_Aim of the task_
Gather all lines in the entries below that include the word "screenshot".

[Stored records]
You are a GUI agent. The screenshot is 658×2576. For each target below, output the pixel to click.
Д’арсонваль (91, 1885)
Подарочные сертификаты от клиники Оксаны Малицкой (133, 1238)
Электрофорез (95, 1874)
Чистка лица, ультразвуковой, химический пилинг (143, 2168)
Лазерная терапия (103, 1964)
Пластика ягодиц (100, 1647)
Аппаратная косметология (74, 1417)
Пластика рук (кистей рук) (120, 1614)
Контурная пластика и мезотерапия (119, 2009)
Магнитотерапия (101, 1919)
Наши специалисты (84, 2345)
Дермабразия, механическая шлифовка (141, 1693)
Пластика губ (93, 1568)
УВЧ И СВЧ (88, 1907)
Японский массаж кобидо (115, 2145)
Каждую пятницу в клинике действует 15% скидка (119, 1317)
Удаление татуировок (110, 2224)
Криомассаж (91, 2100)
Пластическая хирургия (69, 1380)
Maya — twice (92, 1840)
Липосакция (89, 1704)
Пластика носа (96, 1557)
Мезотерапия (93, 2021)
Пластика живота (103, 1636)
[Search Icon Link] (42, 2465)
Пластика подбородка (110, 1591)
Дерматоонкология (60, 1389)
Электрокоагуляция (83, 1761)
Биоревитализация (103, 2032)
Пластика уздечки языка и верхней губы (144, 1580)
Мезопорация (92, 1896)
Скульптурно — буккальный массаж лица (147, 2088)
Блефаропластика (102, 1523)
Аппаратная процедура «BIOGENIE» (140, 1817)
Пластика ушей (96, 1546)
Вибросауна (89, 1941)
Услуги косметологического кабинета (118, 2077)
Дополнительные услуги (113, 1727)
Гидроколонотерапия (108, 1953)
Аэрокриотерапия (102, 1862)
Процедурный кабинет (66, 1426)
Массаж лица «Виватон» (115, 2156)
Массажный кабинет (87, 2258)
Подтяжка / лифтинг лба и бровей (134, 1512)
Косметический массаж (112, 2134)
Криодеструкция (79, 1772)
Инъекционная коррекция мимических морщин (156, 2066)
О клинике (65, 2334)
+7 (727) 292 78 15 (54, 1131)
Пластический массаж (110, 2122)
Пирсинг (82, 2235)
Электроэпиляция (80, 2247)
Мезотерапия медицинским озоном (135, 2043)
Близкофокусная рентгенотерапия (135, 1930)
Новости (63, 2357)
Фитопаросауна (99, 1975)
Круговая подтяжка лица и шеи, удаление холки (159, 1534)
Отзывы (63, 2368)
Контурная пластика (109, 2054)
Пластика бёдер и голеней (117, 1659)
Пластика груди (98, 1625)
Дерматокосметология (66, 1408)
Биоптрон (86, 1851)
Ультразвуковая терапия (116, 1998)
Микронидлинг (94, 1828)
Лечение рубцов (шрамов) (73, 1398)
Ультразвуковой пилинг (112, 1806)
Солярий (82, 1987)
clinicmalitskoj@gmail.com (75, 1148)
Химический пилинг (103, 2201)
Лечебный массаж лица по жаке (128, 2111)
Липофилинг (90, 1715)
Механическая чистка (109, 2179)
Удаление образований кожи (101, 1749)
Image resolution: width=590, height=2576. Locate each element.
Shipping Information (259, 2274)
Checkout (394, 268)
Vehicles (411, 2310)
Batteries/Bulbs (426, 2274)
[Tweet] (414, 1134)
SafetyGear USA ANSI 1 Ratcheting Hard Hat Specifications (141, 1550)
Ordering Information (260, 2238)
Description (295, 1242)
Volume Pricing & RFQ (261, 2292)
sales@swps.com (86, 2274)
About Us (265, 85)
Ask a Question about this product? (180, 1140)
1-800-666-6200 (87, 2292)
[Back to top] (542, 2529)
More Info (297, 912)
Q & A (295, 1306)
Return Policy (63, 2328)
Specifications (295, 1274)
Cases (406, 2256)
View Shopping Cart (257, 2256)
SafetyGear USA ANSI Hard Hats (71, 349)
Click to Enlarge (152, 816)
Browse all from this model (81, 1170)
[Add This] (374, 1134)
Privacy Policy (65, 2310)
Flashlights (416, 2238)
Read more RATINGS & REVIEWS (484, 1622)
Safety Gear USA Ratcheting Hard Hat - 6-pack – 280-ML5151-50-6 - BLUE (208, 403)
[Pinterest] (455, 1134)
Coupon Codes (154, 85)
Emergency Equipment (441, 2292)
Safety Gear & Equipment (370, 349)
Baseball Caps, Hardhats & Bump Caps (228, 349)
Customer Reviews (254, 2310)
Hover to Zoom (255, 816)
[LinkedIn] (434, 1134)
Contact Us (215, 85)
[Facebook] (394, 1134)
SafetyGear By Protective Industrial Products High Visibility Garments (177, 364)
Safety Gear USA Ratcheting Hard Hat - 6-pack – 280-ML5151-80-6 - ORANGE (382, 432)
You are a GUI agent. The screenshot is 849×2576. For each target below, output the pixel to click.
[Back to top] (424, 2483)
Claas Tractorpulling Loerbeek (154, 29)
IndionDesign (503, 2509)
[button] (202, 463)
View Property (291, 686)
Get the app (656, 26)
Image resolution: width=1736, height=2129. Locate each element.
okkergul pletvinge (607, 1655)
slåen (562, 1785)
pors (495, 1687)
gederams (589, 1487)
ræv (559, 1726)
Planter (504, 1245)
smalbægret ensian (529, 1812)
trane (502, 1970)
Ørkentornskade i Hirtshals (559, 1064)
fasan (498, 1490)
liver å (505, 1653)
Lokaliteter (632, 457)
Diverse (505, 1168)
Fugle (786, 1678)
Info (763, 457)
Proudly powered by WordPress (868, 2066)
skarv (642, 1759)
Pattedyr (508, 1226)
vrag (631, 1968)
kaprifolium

_Reply to the task_
You are a GUI agent. The screenshot is 658×2576. For each target below, output the pixel to click.
You are a GUI agent. The screenshot is 849×2576. For each target below, output the pixel to click.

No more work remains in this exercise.